A decision to help sick Israeli children in need led to miracles for Yael and Albert Shaltiel — and a special fund to help even more.
When the Shaltiels could no longer handle their struggle with infertility, they spent a long time talking about whether or not to adopt.
Former Los Angeles resident Yael actually was also born in Iran. She grew up without a father, and says she knows how difficult it can be for a single parent to juggle the dual roles of providing and caring for a family with a sick child.
Albert had his own struggles — he miraculously managed to escape from Iran via Pakistan at age of 17, but not until he first went through an unsuccessful attempt in which he was caught by the Islamic Iranian military and dragged to Tehran.
Instead, the couple decided the “needs of the many” outweighed the desire for a few – and started to raise money for medical equipment and therapy for sick children in need.
‘What goes around, comes around,’ as the saying goes, and their good deed did not go unnoticed in the heavens above; without any further intervention, a healthy son, Ilai, was born soon after. Nine years later, a second child followed.
In gratitude, the couple, who live in Modi’in, created The Ilai Fund to help single parent families who require medical assistance for their children. Both Yael and Albert still have family members living in the United States, and in Iran. They know what it’s like to need support.
They also have close Iranian friends who have become major supporters of the Ilai Fund. Ben Nehmadi himself escaped from Iran just days before the Islamic Revolution in 1979. Together with his wife Bita, Nehmadi has supported the Shaltiels in their efforts since 2005.
Founder of the New York-based Republic Investment Company, Nehmadi was struck by the similarity of his own story to that of his friend Shaltiel. He and his wife check in on the project’s activities when the family arrives in Israel for annual visits.
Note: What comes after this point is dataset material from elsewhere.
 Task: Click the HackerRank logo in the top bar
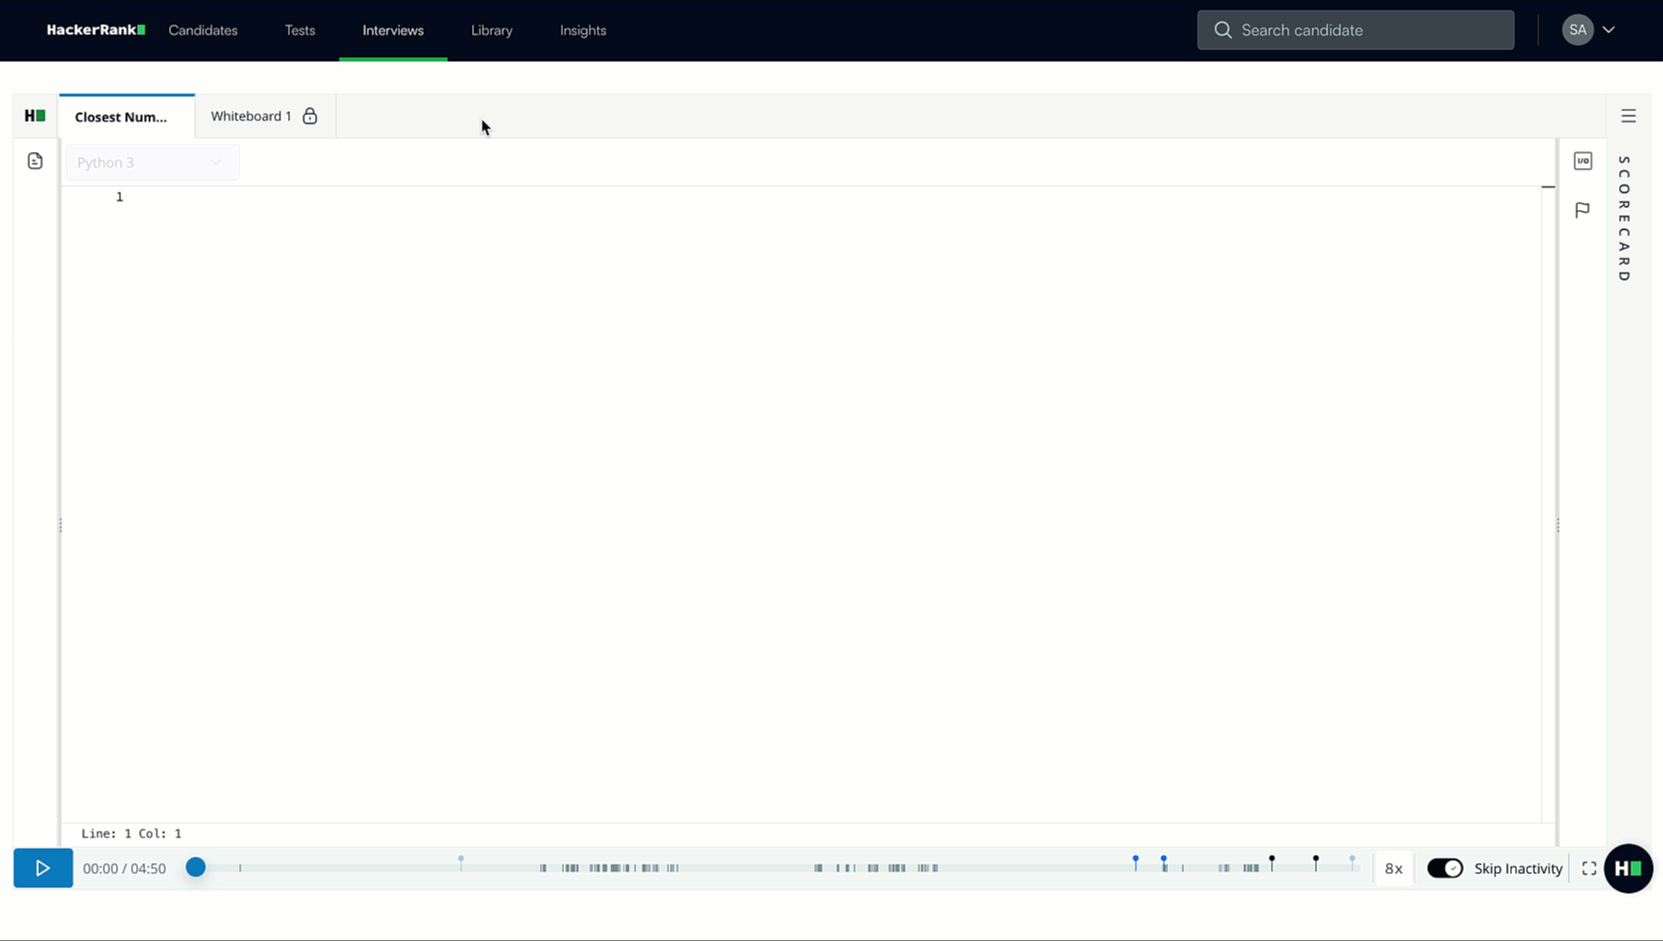point(95,29)
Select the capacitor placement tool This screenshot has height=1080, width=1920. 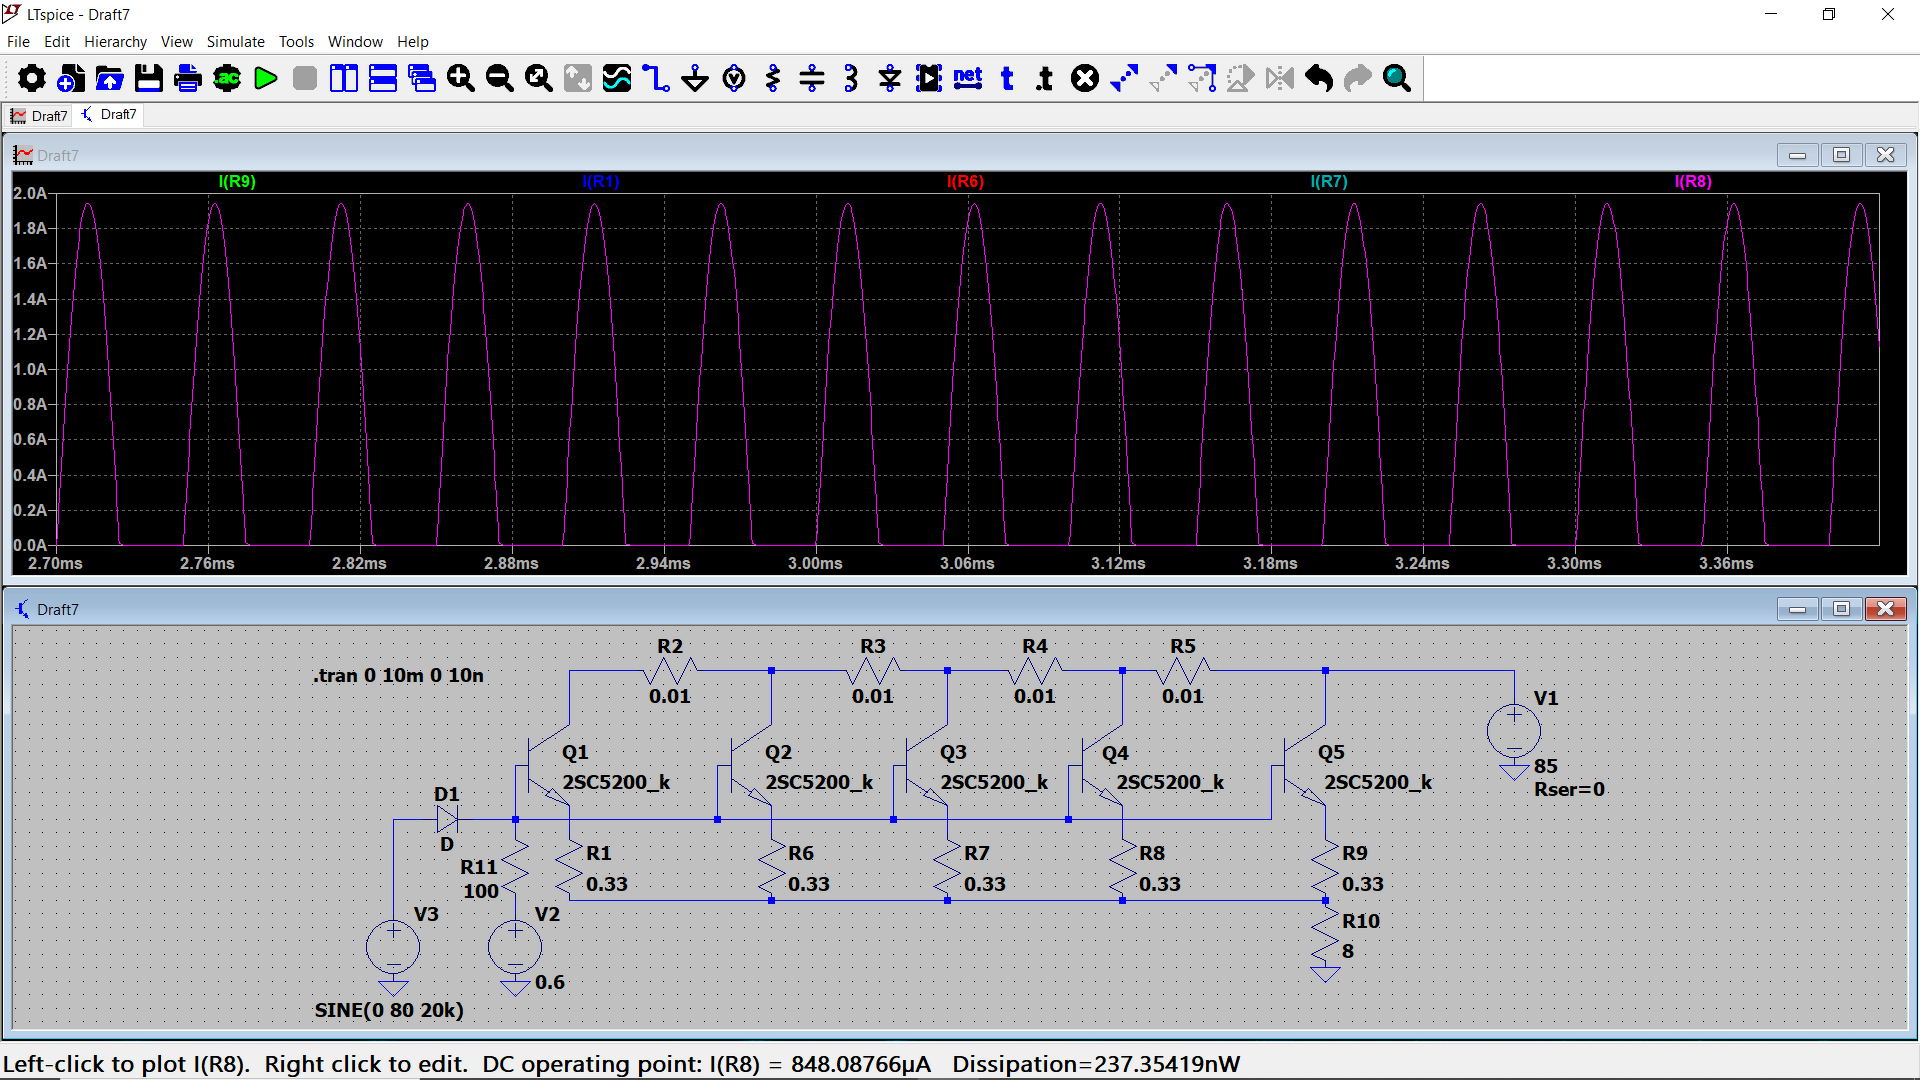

The Fund provides children with items such as wheelchairs, Hart walker, bath lifts, orthopedic shoes, splints and braces, special nutrition, diapers, eyeglasses, specialized computers, finances for transportation to and from hospitals and vitamins or medication that are not included in their healthcare program.
Also provided are services such as physiotherapy and hydrotherapy visits, as well as psychotherapy. In addition, the fund provides one-on-one care givers and teachers, and organizes field trip days for the children, among other activities, according to the organization’s website.
“I reconnected with Albert eight years ago and heard about his work with sick children in Israel,” Nehmadi said. “Albert and Yael are people who are doing God’s work, but quietly and humbly.”